Promises currently provides this test, administered by certified sex addiction therapist Andrew da Roza.
Leaving Sexual Addiction Untreated: Risk Factors
Untreated, compulsive sexual behaviour can leave the individual with intense feelings of guilt and low self-esteem. Some patients may develop severe anxiety and depression.
Other complications may include:
- family relationship problems and breakups
- financial problems and loss of employment and work permits
- sexually transmitted diseases and infections such as HIV
- legal consequences, if the sexual act is illegal or involves law suits, divorce and custody procedures
Treatment options available at Promises:
Cognitive Behavioural Therapy (CBT) provides a variety of techniques that help the individual change their thoughts and behaviour. Therapy can help a person to avoid relapses.
There are several components:
- Rehabilition via our multiple partners in the region to smooth admissions with continuity of care.
- Psychiatric care to treat both medical and mental health issues which can co-occur e.g. prescription of required medication.
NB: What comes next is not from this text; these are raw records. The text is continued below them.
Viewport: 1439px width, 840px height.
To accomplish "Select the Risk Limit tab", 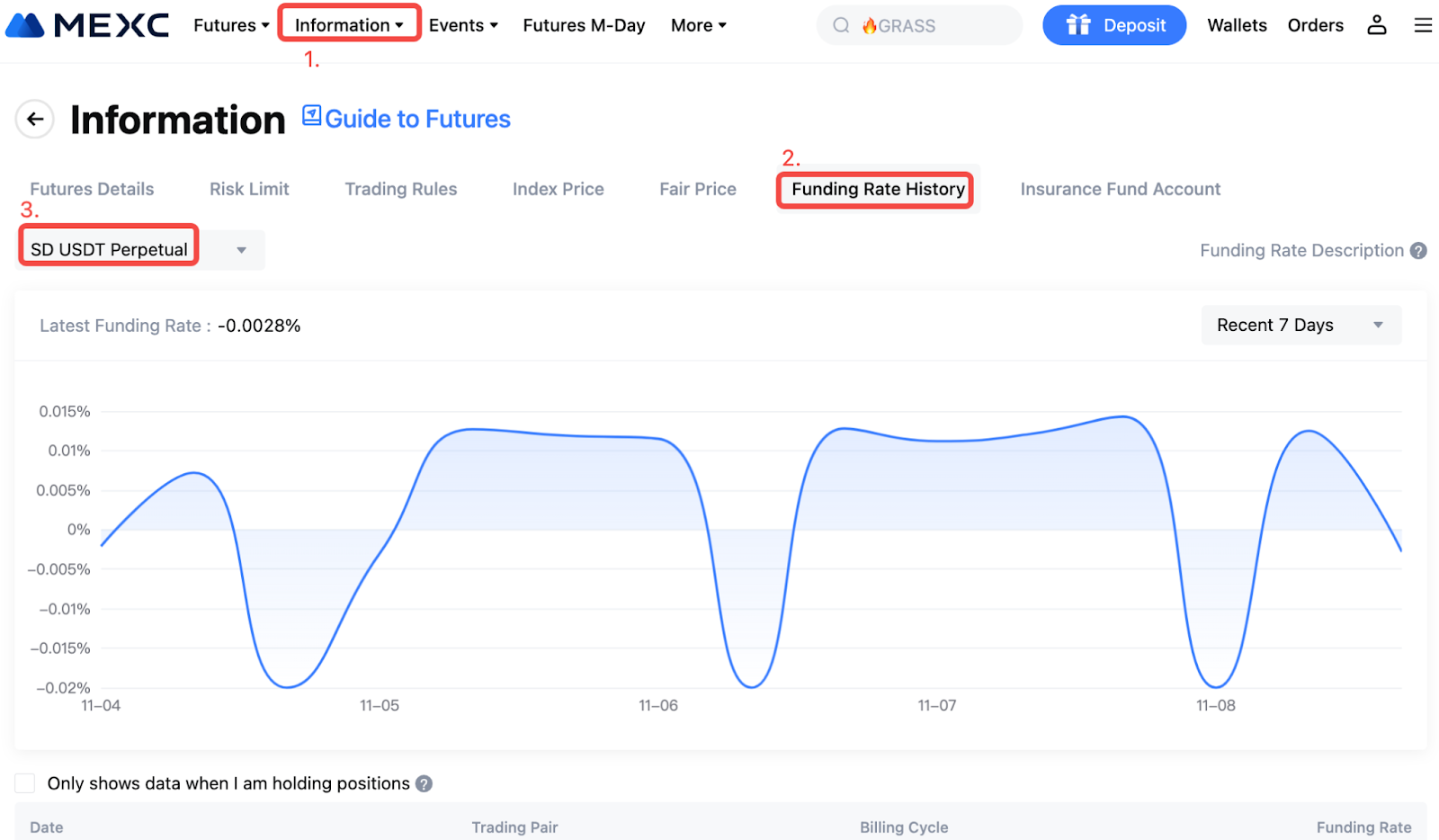I will click(249, 189).
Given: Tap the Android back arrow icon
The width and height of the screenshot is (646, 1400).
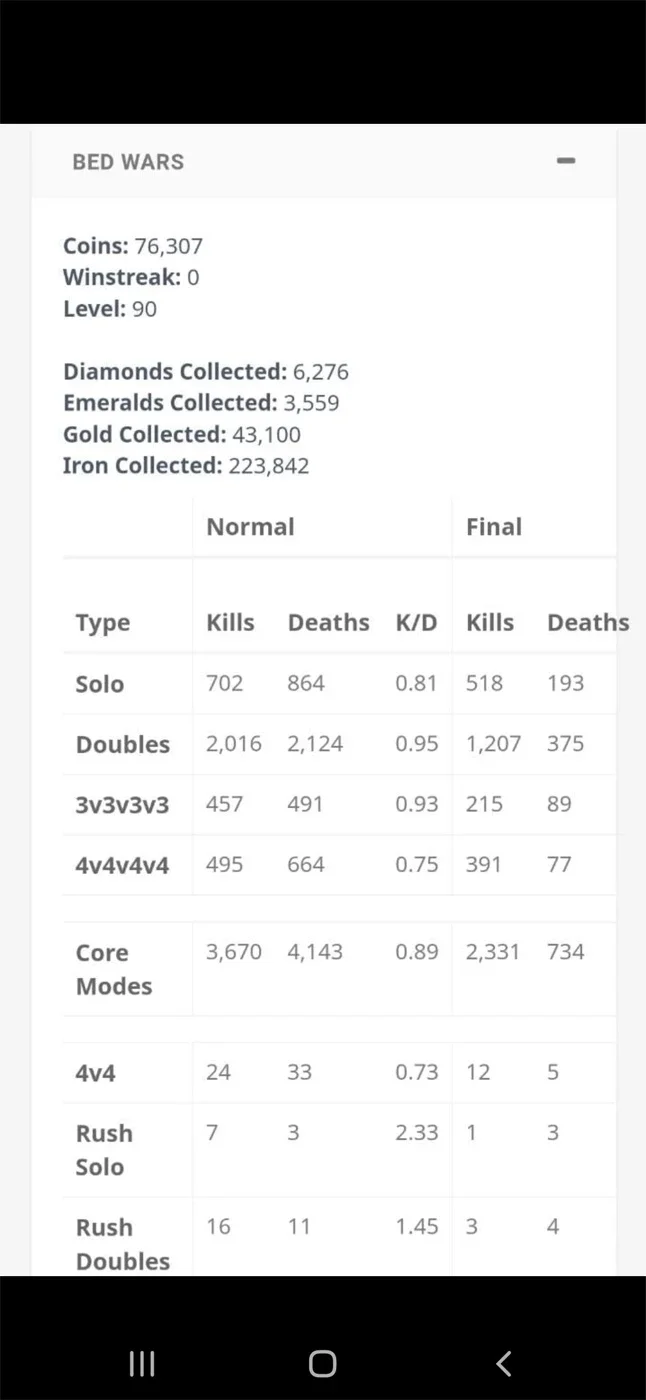Looking at the screenshot, I should coord(504,1363).
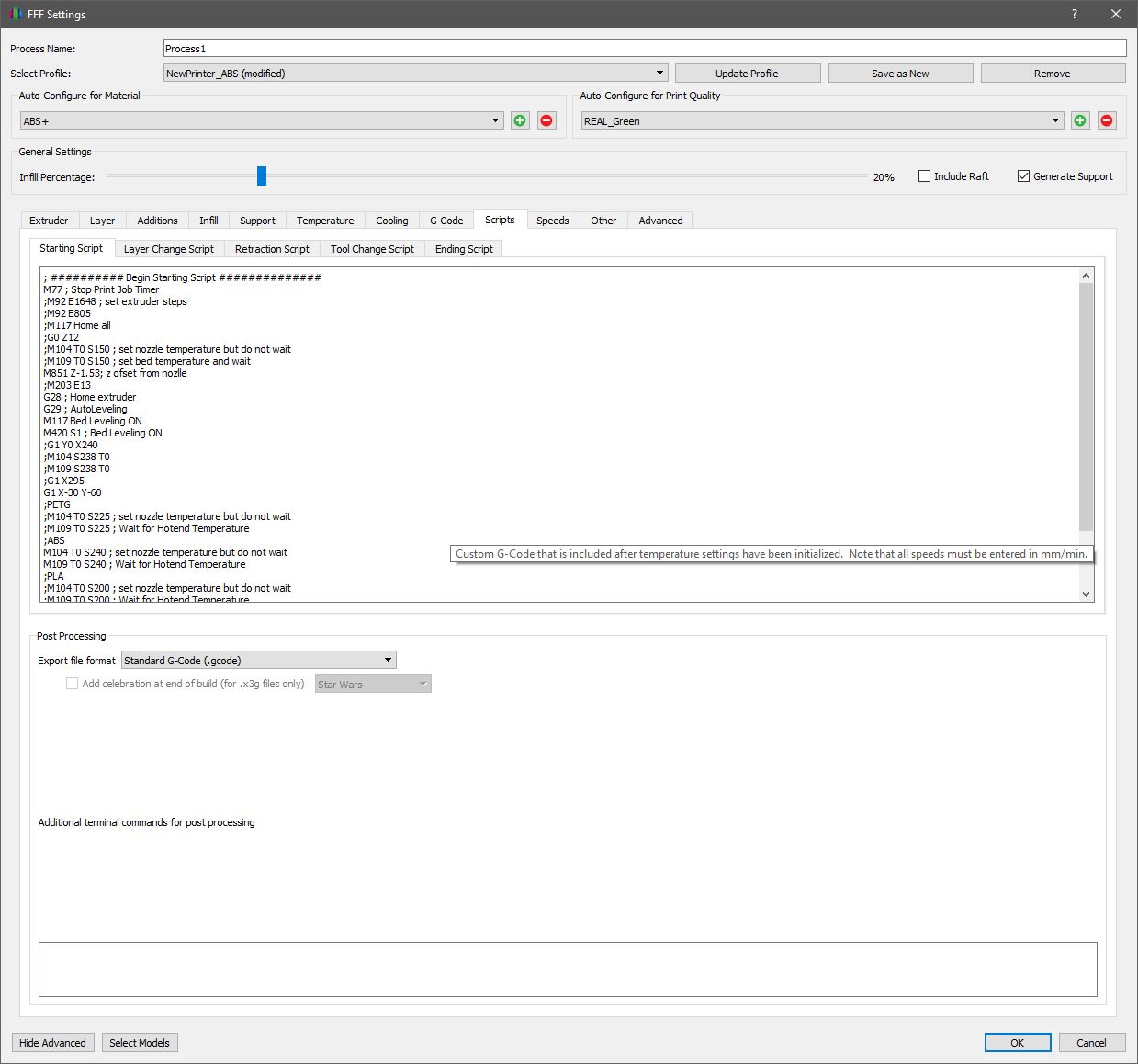Screen dimensions: 1138x1064
Task: Click the Update Profile button
Action: pos(747,74)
- Individual one-to-one sessions with our highly experienced therapists for addiction recovery and co-occuring mental issues.
- Couples and / or family sessions to build support for the addict and to address any trauma or grief caused by the addict’s behaviour
Medication can be used to treat co-occurring mental health conditions such as anxiety or depression. Senior Consultant Psychiatrist Dr Munidasa Winslow can clinically assess you and provide pharmacological intervention if required.
Continuing Care represents the maintenance of wellness, which is key to achieving one’s recovery goals. This may take the form of 12 step recovery group meetings or other group therapies, individual one-on-one counselling, couples and family therapy, and mindfulness techniques.
Support groups such as our partners, Sex and Love Addicts Anonymous, offer 12-step programs aimed at helping the individual self-manage the condition. Additionally, Andrew da Roza, our experienced addictions psychotherapist, runs the Sex Treatment and Recovery (“STAR”) Group Session Program which offers a safe, non-judgmental and connected space for peer support and learning. STAR, as well as the other support groups now also meet online via zoom. Contact the front desk for more details at +65 6397 7309.
In order to create lasting change and recovery, a combination of the above treatment options is recommended.
Unlike drug or alcohol treatment, the goal of sexual addiction treatment is not lifelong abstinence, but rather a termination of compulsive, unhealthy sexual behaviour.
Since it is very difficult for a sex addict to distinguish between healthy and unhealthy sex, programs usually encourage abstinence from any sexual behaviour during the first phase of treatment. Many programs suggest a 60- to 90-day period of self-imposed abstinence.
This enables you, along with the treatment team, to understand the emotional cues and circumstances that trigger sexual thought and compulsive sexual behaviour.